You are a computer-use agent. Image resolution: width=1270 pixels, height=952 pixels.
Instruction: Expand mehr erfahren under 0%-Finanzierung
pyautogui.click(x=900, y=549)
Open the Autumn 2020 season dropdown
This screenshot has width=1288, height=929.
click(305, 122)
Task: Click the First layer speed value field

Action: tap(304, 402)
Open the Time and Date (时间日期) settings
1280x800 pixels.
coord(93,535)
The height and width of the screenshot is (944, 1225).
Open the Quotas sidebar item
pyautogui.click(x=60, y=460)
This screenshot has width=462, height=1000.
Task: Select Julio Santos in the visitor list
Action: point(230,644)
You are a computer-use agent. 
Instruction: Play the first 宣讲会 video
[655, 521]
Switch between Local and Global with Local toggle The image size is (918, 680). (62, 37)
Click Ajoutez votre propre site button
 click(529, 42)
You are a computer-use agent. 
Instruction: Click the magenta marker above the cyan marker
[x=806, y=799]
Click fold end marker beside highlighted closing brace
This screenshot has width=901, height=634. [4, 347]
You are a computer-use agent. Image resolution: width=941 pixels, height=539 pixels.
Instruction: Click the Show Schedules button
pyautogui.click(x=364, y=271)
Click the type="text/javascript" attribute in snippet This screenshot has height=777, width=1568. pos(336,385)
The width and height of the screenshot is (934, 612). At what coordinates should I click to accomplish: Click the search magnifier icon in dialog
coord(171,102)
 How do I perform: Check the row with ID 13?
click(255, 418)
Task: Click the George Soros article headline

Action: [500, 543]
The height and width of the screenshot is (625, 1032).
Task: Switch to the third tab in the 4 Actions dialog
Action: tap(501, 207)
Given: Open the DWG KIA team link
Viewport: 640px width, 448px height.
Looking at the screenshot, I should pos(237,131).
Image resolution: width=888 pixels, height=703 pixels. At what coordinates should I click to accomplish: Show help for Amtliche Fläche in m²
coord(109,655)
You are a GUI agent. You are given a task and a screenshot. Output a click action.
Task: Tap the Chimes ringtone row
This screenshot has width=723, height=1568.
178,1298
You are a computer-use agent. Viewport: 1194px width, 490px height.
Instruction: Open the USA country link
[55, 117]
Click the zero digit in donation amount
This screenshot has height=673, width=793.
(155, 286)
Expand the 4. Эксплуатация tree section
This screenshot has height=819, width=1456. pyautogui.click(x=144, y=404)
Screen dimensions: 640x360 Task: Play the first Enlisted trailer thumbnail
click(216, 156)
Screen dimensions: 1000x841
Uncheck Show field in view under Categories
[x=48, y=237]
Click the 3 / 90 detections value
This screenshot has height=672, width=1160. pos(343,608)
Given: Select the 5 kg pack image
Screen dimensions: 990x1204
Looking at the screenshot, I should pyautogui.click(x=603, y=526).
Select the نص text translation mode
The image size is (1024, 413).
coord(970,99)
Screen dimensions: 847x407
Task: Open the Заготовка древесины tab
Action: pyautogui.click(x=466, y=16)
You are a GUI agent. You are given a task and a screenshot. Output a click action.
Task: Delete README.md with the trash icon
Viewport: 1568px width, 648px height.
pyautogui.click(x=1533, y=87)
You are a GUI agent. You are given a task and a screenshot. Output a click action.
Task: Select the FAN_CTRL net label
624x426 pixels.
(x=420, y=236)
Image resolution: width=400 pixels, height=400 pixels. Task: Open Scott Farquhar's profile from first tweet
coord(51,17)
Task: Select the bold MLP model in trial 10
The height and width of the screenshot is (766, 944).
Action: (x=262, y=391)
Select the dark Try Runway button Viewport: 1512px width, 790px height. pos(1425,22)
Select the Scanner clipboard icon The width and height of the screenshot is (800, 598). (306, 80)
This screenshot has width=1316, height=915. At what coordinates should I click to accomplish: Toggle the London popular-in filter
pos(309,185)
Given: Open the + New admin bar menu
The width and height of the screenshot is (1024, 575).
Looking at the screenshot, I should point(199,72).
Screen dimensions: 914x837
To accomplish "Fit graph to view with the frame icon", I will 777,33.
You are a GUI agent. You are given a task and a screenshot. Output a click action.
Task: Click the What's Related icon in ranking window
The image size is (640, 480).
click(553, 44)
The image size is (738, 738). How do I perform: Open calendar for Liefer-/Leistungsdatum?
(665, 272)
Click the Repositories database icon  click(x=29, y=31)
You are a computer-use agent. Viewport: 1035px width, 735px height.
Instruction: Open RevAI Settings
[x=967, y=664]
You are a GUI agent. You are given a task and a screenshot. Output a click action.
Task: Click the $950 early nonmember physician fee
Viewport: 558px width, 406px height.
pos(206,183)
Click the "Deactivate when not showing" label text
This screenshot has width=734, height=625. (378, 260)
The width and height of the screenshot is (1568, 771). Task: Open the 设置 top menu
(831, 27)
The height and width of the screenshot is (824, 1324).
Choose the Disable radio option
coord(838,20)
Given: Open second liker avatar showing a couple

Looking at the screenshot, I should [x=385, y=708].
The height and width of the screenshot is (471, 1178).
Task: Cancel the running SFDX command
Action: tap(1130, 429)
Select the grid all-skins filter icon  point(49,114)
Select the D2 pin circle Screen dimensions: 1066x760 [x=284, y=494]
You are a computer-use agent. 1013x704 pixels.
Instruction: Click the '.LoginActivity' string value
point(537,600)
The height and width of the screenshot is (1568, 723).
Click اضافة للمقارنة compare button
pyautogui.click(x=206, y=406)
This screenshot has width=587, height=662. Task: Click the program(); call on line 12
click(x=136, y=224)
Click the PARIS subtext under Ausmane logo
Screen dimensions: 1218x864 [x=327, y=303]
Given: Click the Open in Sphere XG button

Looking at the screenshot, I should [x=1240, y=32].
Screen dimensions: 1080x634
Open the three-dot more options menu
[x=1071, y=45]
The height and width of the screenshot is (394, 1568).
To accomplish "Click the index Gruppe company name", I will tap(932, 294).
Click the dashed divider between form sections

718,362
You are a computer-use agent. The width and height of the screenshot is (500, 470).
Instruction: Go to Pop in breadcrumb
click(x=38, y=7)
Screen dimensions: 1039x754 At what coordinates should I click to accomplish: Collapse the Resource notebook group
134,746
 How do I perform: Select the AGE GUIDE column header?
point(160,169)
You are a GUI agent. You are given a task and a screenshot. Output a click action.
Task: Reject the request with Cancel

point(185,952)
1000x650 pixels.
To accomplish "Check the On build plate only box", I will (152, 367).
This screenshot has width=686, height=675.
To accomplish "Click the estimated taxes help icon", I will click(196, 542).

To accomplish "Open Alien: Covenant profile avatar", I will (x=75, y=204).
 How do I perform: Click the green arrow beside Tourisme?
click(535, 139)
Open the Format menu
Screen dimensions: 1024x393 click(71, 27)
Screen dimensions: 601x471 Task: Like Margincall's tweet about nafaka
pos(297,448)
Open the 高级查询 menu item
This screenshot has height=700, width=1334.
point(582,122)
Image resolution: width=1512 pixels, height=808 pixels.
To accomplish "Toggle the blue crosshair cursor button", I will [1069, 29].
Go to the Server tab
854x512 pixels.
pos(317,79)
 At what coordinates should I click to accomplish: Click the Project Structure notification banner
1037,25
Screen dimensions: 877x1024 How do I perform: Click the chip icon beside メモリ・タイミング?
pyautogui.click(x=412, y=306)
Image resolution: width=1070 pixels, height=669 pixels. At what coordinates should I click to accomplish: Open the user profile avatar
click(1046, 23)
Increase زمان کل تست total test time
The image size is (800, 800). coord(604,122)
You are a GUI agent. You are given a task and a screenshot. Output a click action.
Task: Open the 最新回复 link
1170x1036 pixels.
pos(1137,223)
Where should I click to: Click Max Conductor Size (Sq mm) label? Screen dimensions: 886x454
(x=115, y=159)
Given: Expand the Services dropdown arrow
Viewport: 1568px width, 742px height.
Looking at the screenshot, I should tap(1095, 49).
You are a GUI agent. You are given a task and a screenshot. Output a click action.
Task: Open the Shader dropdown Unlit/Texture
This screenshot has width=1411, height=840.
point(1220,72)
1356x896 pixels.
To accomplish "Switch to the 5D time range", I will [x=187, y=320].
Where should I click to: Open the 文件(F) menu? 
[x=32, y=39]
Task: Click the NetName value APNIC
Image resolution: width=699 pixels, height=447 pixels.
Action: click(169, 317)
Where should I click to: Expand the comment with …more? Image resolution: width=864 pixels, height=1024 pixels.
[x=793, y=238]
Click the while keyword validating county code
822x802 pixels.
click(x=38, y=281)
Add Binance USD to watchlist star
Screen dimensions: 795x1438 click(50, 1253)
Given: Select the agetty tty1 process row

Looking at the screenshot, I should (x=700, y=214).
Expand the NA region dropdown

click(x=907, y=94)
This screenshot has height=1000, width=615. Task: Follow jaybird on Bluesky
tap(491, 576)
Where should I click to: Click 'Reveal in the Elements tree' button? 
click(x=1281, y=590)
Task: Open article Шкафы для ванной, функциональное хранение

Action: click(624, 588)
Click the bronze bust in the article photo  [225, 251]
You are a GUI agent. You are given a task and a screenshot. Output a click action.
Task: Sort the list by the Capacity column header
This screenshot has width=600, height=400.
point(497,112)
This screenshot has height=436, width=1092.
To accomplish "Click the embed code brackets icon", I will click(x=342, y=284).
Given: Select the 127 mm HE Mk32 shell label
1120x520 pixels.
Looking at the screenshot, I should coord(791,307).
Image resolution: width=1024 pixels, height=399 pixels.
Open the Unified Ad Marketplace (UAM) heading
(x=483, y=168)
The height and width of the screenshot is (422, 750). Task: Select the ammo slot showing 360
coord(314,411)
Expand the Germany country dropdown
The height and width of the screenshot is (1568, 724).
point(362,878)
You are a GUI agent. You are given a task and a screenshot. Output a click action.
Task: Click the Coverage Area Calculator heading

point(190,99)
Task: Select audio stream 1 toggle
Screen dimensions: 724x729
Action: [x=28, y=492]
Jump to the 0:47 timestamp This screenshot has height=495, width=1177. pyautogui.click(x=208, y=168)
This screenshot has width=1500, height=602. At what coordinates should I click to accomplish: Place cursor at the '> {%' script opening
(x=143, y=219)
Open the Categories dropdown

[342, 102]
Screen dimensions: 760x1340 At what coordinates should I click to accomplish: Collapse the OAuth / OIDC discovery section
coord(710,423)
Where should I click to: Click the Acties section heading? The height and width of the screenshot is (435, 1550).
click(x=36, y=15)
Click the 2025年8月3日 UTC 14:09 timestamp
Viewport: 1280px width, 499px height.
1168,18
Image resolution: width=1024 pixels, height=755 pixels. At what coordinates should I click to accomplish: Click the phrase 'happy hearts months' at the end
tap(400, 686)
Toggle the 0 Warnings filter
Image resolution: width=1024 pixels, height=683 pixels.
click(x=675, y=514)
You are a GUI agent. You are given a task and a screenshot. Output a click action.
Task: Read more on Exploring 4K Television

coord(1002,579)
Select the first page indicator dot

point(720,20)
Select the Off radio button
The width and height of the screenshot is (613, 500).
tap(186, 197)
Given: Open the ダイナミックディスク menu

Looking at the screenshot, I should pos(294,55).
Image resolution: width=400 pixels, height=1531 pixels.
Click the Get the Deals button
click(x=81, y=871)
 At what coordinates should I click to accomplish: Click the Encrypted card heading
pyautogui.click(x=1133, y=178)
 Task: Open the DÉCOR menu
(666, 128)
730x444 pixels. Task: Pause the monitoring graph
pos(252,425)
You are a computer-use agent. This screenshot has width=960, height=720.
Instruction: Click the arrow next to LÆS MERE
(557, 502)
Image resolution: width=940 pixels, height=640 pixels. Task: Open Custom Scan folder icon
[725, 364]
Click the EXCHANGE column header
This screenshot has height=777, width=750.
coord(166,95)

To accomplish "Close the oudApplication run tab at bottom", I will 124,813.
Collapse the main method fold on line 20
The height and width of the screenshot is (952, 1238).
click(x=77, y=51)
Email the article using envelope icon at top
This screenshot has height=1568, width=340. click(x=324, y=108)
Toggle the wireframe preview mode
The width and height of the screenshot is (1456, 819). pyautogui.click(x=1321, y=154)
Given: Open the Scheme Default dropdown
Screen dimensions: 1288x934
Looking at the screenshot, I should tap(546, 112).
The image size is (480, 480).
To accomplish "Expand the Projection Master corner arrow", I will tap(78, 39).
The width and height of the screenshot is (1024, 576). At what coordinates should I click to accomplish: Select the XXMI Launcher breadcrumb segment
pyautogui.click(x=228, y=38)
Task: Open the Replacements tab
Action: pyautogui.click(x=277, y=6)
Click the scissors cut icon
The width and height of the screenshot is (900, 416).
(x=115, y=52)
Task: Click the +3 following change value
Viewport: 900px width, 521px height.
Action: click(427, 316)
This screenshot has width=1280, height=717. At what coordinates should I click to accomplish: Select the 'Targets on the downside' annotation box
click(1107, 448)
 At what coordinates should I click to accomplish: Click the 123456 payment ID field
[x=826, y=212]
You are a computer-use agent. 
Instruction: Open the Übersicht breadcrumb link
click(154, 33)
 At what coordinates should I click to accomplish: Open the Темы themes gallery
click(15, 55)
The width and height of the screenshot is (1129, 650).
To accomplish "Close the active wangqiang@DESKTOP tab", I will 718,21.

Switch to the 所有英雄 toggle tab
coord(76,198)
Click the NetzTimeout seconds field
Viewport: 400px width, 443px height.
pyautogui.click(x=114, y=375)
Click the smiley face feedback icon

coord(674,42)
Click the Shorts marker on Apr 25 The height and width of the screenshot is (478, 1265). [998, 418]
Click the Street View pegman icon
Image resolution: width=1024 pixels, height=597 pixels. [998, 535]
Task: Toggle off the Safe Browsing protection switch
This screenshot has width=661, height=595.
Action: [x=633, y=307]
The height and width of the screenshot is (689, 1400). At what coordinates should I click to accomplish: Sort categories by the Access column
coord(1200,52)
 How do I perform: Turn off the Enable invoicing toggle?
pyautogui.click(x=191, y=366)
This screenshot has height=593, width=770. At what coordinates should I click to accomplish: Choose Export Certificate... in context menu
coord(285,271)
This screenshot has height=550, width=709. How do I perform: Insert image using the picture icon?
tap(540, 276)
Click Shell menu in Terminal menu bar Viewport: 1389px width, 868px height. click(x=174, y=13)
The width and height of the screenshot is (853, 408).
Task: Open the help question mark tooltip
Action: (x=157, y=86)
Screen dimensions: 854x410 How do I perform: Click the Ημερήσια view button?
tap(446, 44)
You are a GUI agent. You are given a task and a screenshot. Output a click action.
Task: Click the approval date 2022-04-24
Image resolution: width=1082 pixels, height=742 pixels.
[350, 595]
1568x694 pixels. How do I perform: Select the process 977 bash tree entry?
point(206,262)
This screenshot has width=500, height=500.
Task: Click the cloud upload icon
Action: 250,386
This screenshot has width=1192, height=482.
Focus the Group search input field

• • • • •

* [PROBLEM DETAILS]: Using the records above, restate word for word the lines from the one with "The height and width of the screenshot is (1568, 724)." through the one with "Task: Select audio stream 1 toggle", both included.

* [TASK RESULT]:
The height and width of the screenshot is (1568, 724).
point(362,878)
You are a GUI agent. You are given a task and a screenshot. Output a click action.
Task: Click the Coverage Area Calculator heading

point(190,99)
Task: Select audio stream 1 toggle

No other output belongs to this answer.